One more post reflecting upon the Dao--"This is the Way"--and Christian faith.
Specifically, while we've been reflecting upon Jesus as "the Way" and Christian community as "Followers of the Way," we should pause to make a comment about orthodoxy and orthopraxy.
I don't know if this is completely true, but I have a suspicion that the creedal debates that characterized the first three to four centuries of the church, the constant concerns over heresy, tipped Christianity toward an overemphasis upon orthodoxy, the espousal of "right belief." To be sure, theology matters. I'm not suggesting otherwise. But when faith is reduced to assent to metaphysical propositions, something vital is lost.
One of those things is the rabbinic context of the Gospels, where followers of Jesus were just that, followers of a rabbi. Jesus didn't present himself as a metaphysician, theologian, or a philosopher. Instead, Jesus set before the world a way to follow, a life to emulate. Following in this way is the mark of a disciple.
The word to describe all this is orthopraxy, the "right practice" of the faith. And for many Christians, due to our bias toward orthodoxy, this is a foreign, exotic notion, the idea of "practicing Christianity." Along with the related notion of a "skilled Christianity." Any yet, if Jesus is "the Way," the Dao become visible in human history, then the life of faith can be viewed as a practice. There is believing in Jesus, and there is following Jesus. There is believing in Christianity, and there is practicing Christianity. There is a propositional Christianity, and there is a Daoist Christianity.
There is orthodoxy, and there is orthopraxy. There is belief, and there is also the Way.
The Chinese term 道 ("dao" or "tao") contains within itself both the sense of "something said" and "a path traveled". This is why the famous opening phrase of the Dao de jing (Tao te ching) works as such a great pun as well as a profound paradox: 道可道非常道, the Dao that can be Dao'ed is not the lasting Dao. It's often translated as "the path that can be spoken of is not the constant path" but there are many other permutations at play in the Chinese. Although as a commenter above pointed out, there are Daoist schools that emphasize thought and others that emphasize practice, the term "dao" itself encompasses both.
"I don't know if this is completely true, but I have a suspicion that the creedal debates that characterized the first three to four centuries of the church, the constant concerns over heresy, tipped Christianity toward an overemphasis upon orthodoxy, the espousal of 'right belief.'"
I think this statement may misappropriate "blame" for *overemphasis upon orthodoxy* onto the Church and Councils surrounding Nicaea.
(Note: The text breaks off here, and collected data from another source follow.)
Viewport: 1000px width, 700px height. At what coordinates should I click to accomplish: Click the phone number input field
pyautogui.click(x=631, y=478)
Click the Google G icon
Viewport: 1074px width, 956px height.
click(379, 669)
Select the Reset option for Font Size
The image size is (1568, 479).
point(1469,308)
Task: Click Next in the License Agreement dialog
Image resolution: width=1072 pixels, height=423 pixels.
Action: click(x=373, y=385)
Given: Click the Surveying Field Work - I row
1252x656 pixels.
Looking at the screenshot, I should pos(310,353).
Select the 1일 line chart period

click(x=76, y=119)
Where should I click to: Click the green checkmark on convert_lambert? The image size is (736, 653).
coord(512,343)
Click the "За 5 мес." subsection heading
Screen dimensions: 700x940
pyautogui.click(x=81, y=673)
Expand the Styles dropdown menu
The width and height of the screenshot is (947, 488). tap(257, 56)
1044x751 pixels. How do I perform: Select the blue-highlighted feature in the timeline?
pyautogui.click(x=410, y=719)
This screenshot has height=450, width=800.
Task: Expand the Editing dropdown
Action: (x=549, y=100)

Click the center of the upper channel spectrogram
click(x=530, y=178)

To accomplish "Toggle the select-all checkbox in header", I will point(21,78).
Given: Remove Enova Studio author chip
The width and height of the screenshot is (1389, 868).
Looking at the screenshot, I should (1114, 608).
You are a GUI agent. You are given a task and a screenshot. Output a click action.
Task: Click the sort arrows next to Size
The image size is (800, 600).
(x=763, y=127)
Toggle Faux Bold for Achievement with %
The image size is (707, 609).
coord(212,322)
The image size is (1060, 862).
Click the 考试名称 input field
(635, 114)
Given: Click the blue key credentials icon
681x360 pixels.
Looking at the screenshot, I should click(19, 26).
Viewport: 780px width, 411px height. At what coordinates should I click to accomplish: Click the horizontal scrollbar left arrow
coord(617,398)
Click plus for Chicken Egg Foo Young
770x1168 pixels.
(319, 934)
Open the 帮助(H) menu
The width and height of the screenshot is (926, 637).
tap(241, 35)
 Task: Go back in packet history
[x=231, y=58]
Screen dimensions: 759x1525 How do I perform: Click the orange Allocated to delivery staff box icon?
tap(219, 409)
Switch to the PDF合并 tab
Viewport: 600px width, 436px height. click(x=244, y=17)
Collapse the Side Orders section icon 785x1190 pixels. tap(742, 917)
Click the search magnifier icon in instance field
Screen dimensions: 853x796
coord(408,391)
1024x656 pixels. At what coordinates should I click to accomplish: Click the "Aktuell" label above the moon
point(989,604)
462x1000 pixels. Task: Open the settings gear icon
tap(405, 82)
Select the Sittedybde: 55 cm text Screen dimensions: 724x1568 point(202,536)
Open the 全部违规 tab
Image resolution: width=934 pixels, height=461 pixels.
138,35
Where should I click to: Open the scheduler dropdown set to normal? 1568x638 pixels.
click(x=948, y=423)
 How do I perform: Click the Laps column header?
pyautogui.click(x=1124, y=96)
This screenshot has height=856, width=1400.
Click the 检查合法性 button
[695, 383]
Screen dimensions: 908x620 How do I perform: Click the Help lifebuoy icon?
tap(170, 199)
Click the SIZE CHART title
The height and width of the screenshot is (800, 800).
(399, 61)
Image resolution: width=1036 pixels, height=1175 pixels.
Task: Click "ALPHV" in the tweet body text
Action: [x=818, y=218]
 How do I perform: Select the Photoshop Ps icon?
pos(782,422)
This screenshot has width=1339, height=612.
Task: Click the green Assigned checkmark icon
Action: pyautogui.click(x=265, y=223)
I think history shows that this overemphasis on belief came from the Reformation, not from the Ecumenical Councils.
Remember, the ante-Nicene Bishops were discussing Creeds *and* Liturgy (orthodoxy and orthopraxy) hundreds of years prior to 319... just read the Apostolic and Ante-Nicene Fathers' writings--and Paul. The Empire's cessation of hostilities toward the Church, among other things, gave the church the societal endorsement to write it all down and codify it. The 4th Century and following was a time of a flourishing publication of The Divine Liturgy, hymns, prayers, and yes, Canons... including *The Canon* (don't forget that). Practice and Belief were not separated for another thousand years. The Way (described in Acts, no less) was firmly established prior to this time.
Now, the marriage of Church governance with political governance (which made all of this possible, no doubt) probably proved too great a temptation for some future Bishops and Emperors, but they did not acquire such overemphasis from the Creeds and Councils as much as utilize portions (prooftexting?) of the corpus for justification of less than Kingdom benefits. Emphasis of right-belief *is* politically expedient, but that was not the fault of the Church Fathers' canonization efforts.
The Way was already established... and emphasized in the Creeds and Canons. They were not separated until much later.